Stored data entries
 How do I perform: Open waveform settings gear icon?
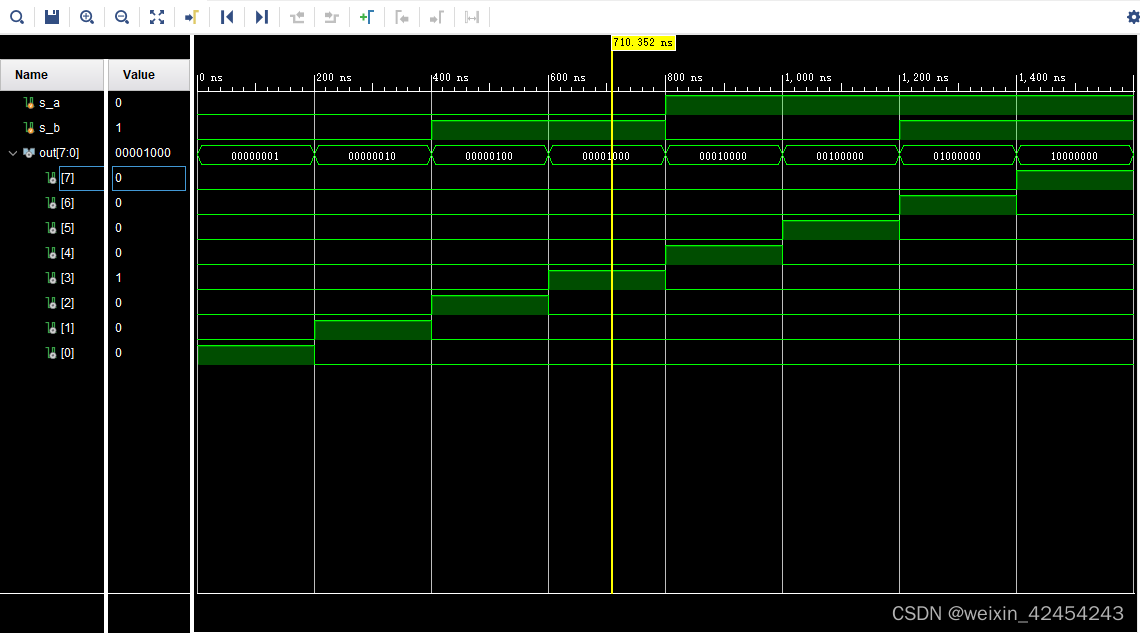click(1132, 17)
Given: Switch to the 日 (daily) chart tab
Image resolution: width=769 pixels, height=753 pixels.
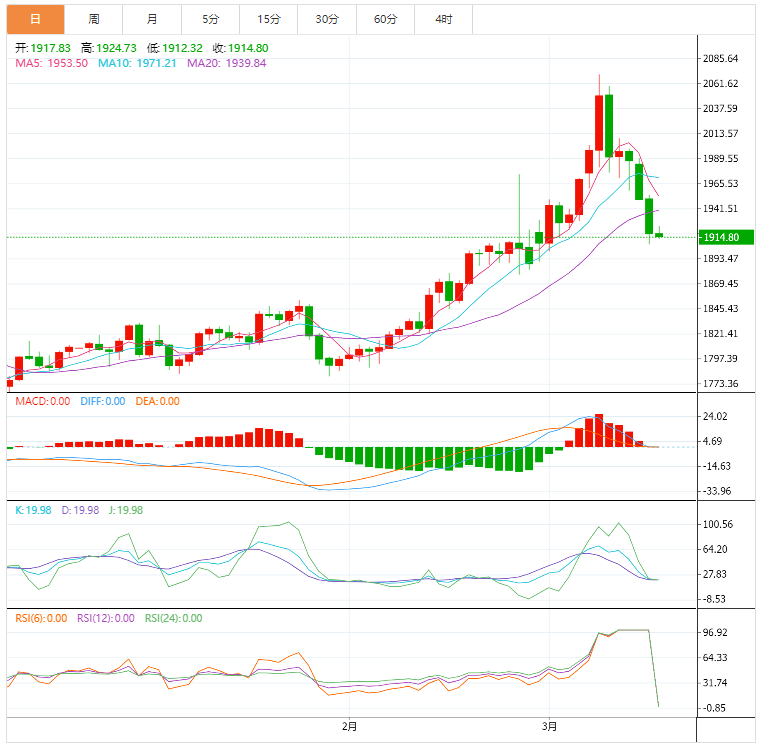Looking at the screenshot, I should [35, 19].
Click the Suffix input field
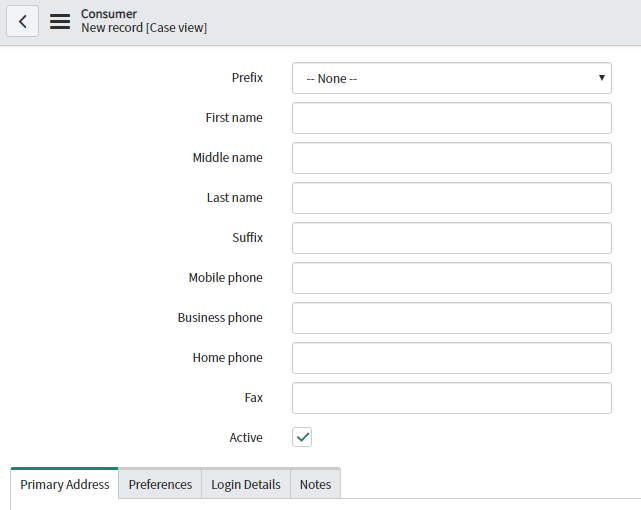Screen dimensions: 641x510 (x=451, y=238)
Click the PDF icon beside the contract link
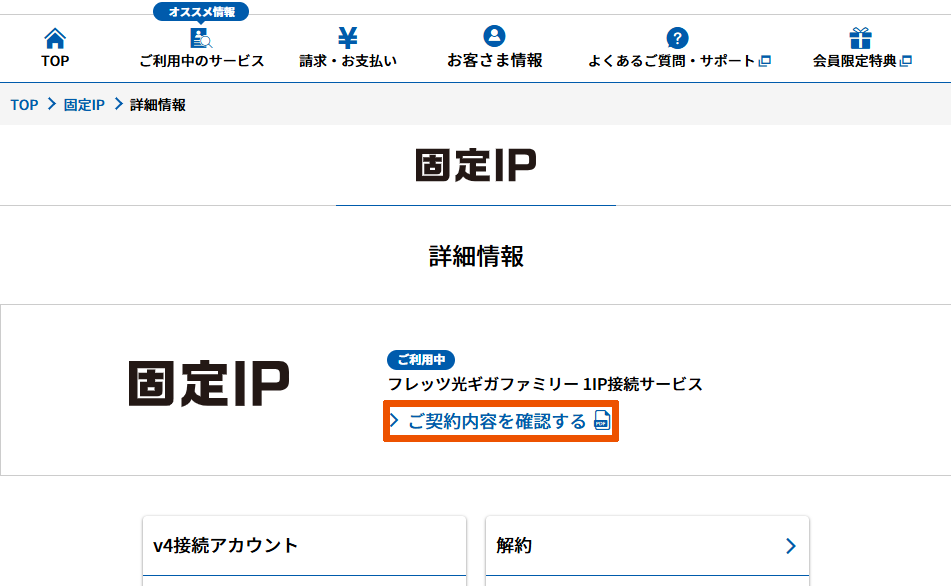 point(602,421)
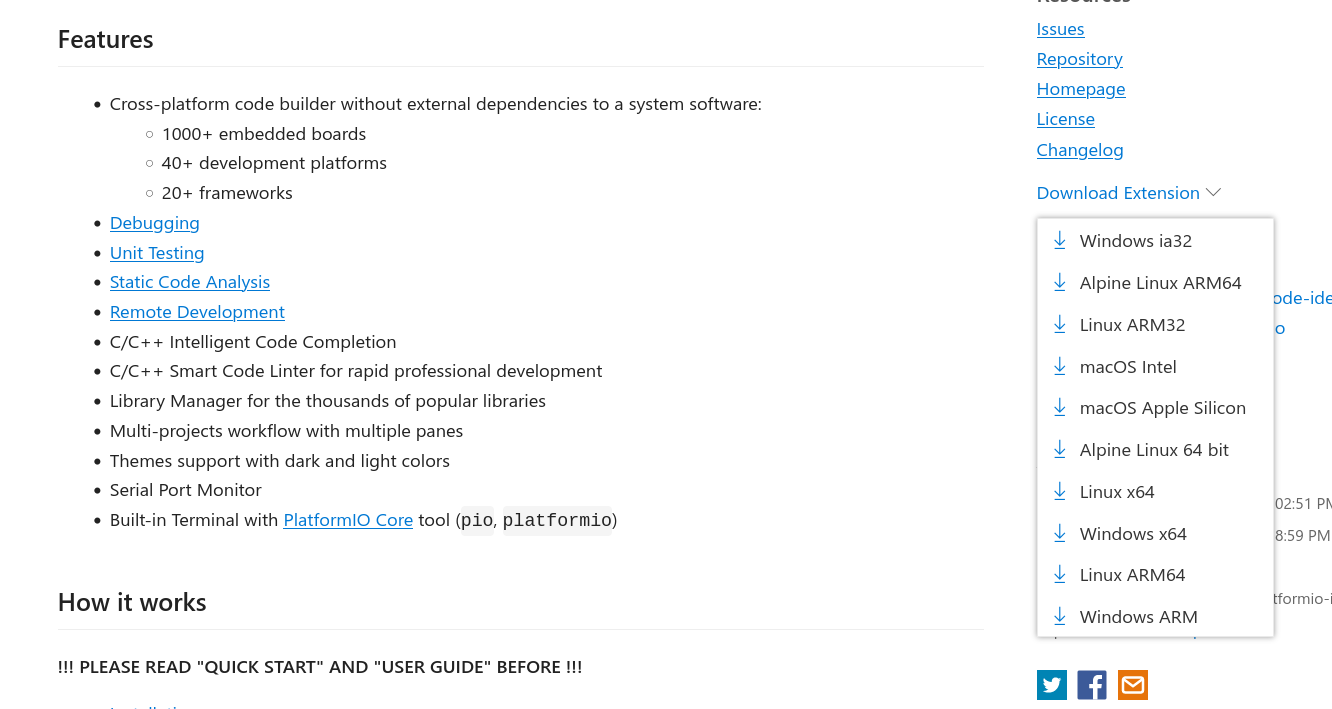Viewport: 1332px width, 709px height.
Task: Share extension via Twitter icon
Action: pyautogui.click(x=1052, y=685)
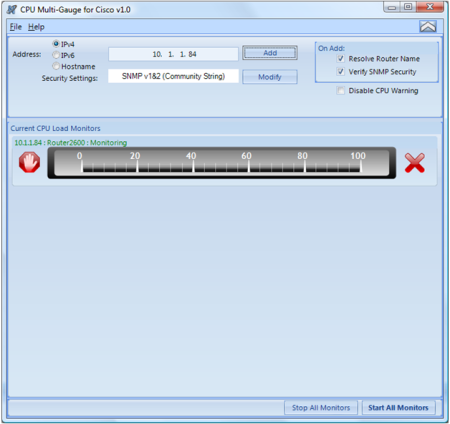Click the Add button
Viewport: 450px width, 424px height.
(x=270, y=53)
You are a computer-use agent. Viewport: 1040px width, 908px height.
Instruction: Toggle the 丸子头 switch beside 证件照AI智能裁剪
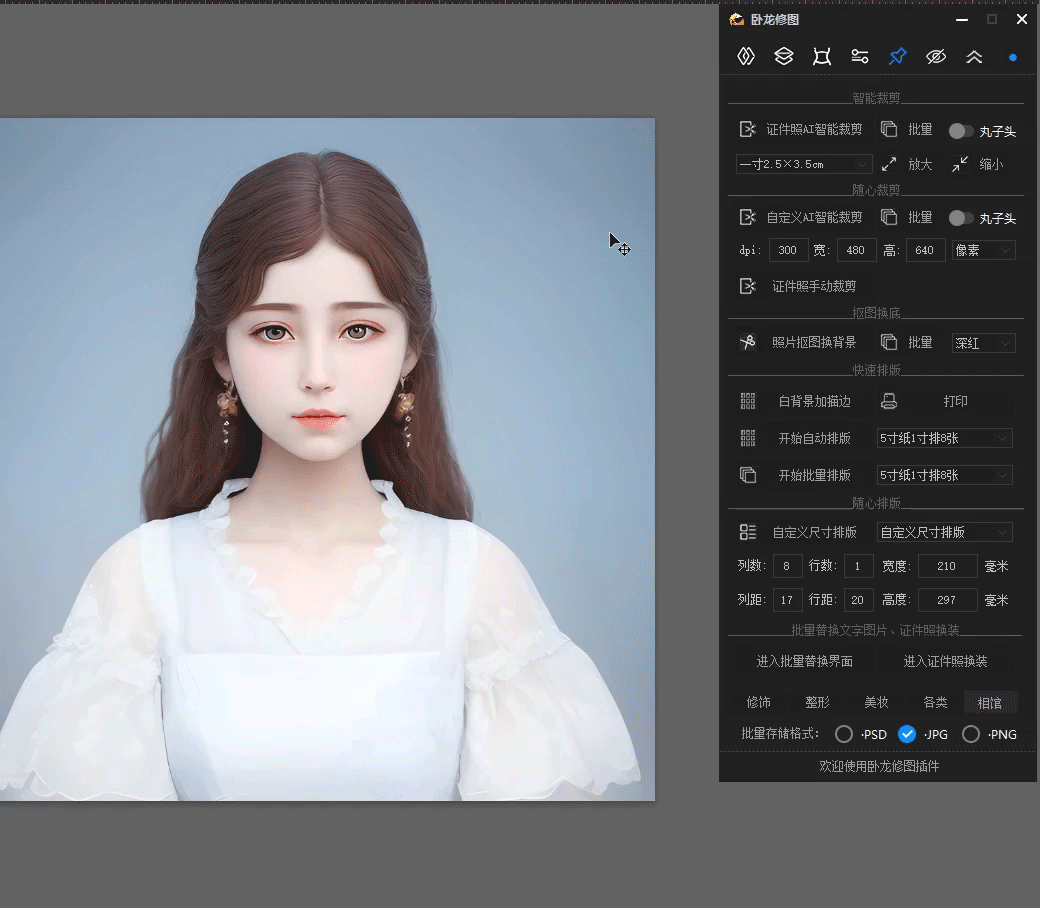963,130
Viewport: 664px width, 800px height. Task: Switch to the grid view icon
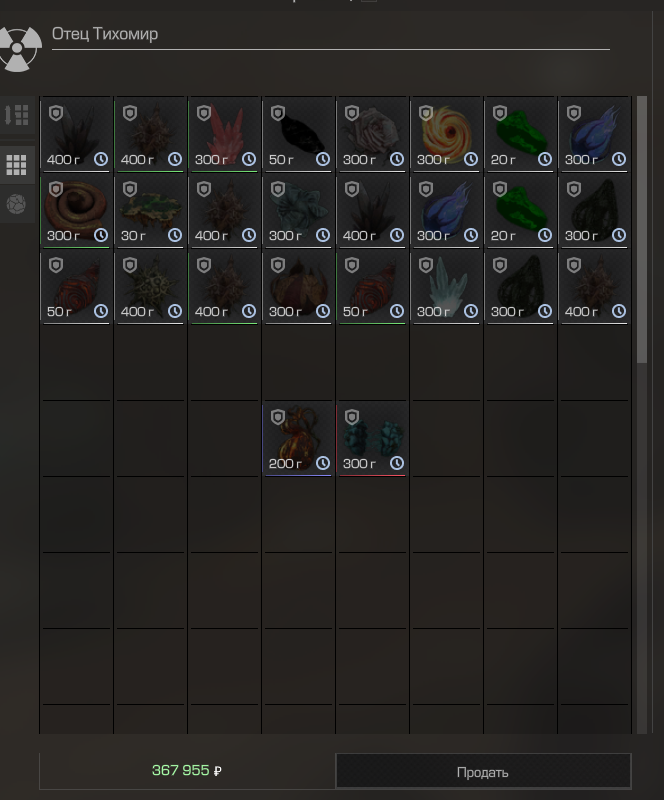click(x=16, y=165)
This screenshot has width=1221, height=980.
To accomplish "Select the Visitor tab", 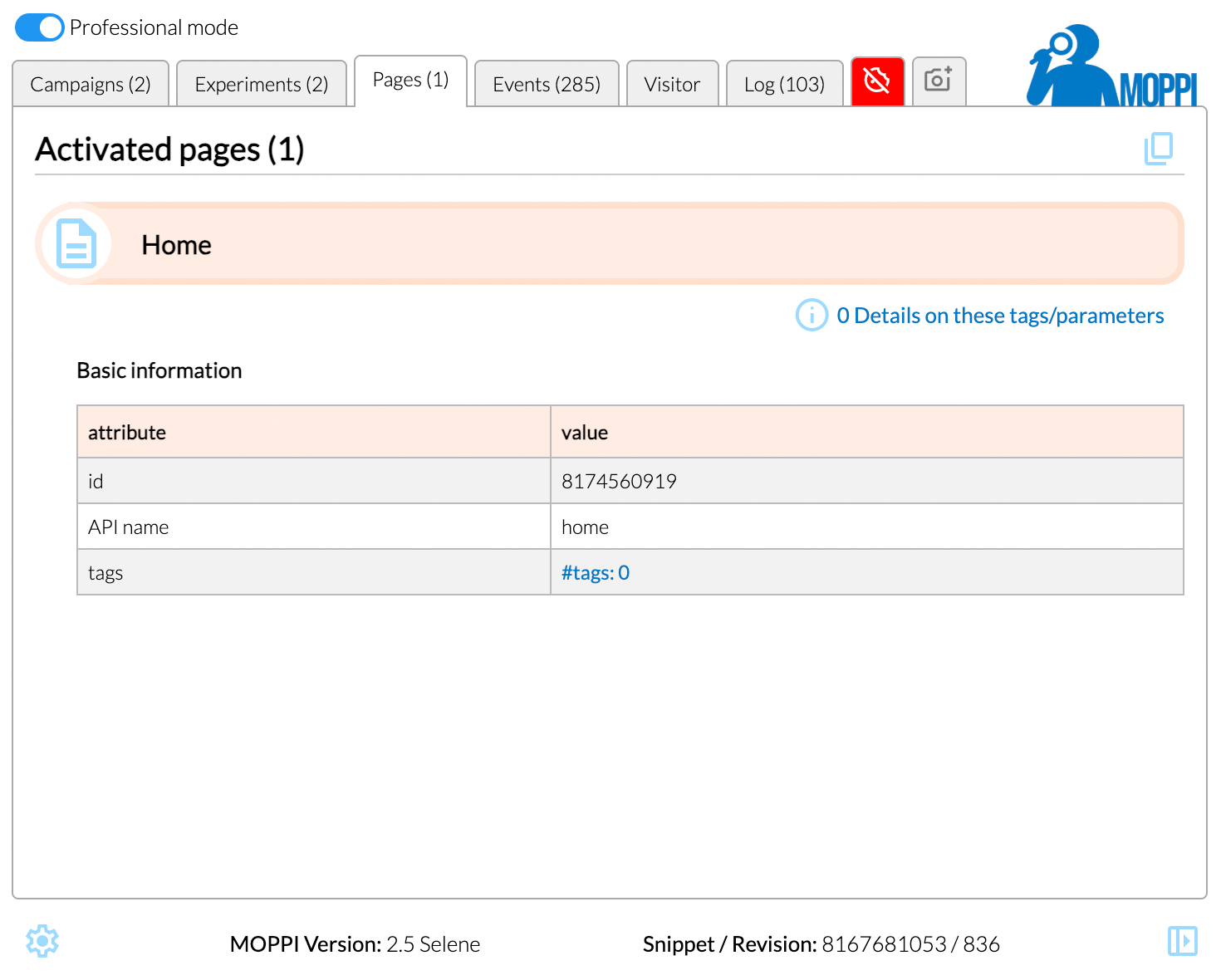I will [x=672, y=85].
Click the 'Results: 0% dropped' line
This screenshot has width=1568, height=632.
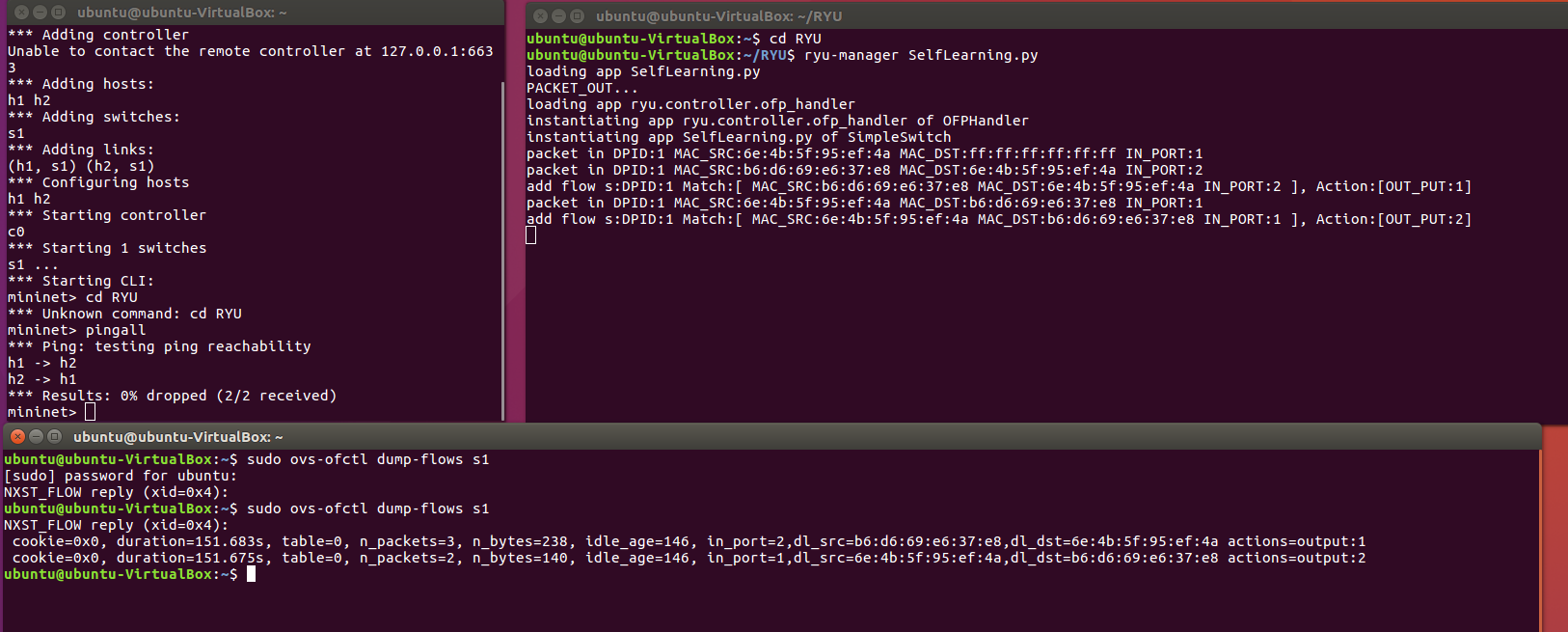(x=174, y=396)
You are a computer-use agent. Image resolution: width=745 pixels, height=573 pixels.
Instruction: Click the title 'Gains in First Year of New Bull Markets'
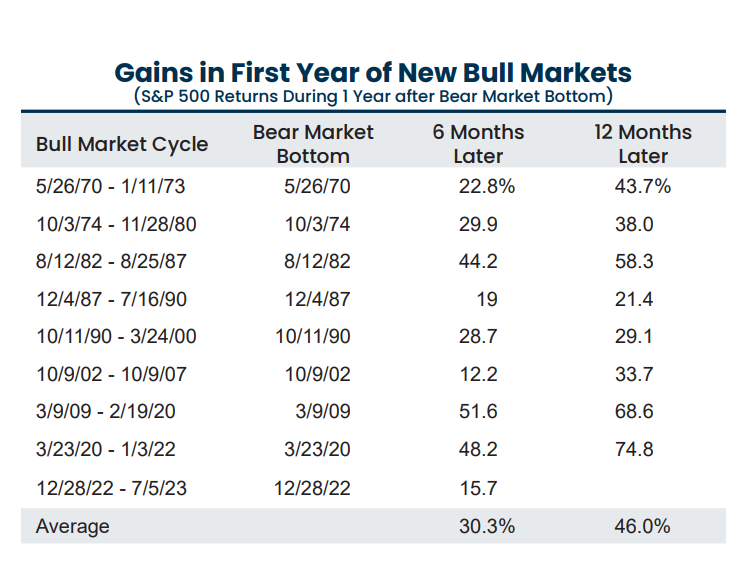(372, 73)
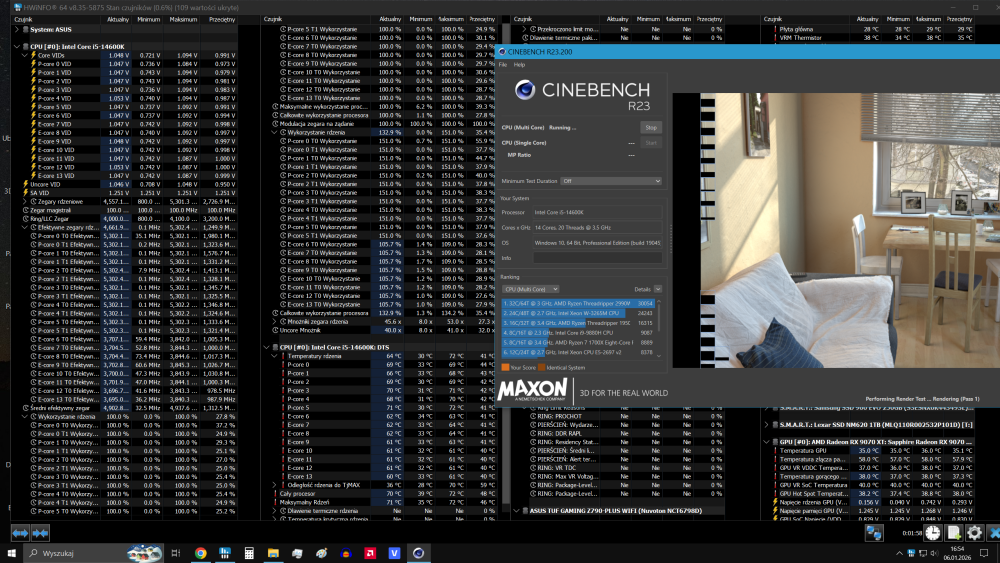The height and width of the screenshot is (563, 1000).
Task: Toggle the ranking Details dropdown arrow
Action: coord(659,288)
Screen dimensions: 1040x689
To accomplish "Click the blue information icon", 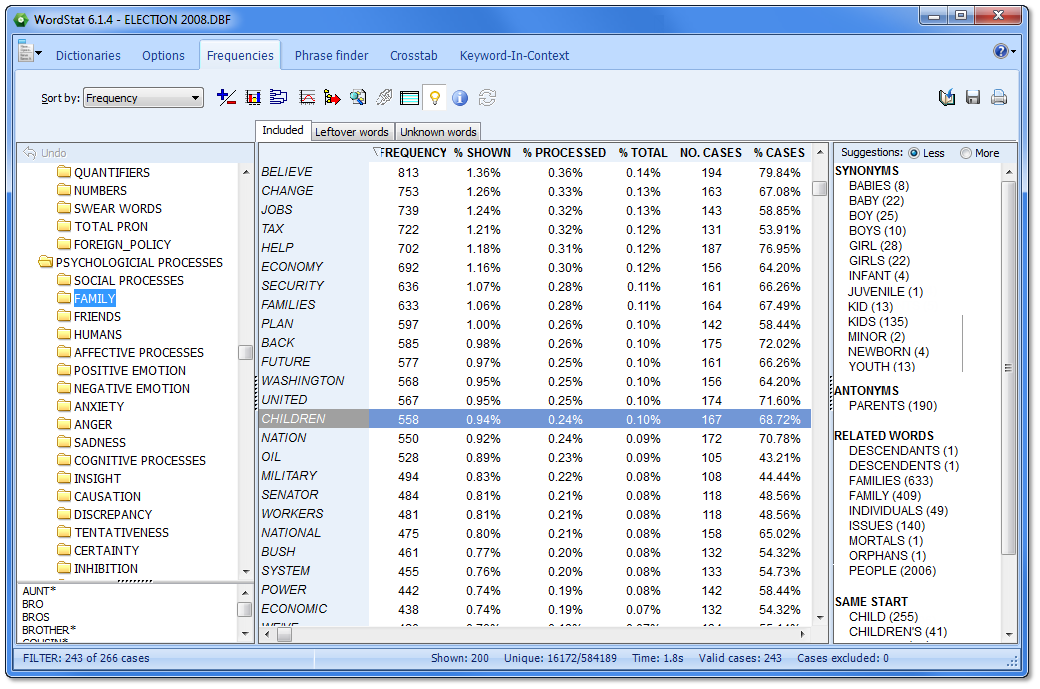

— THE TASK —
If a line in the records has the word "computer", copy that line.

— ANSWER FOR THIS EXERCISE —
You are a computer-use agent. Viewport: 1040px width, 908px height.
You are a computer-use agent. Image resolution: width=745 pixels, height=573 pixels.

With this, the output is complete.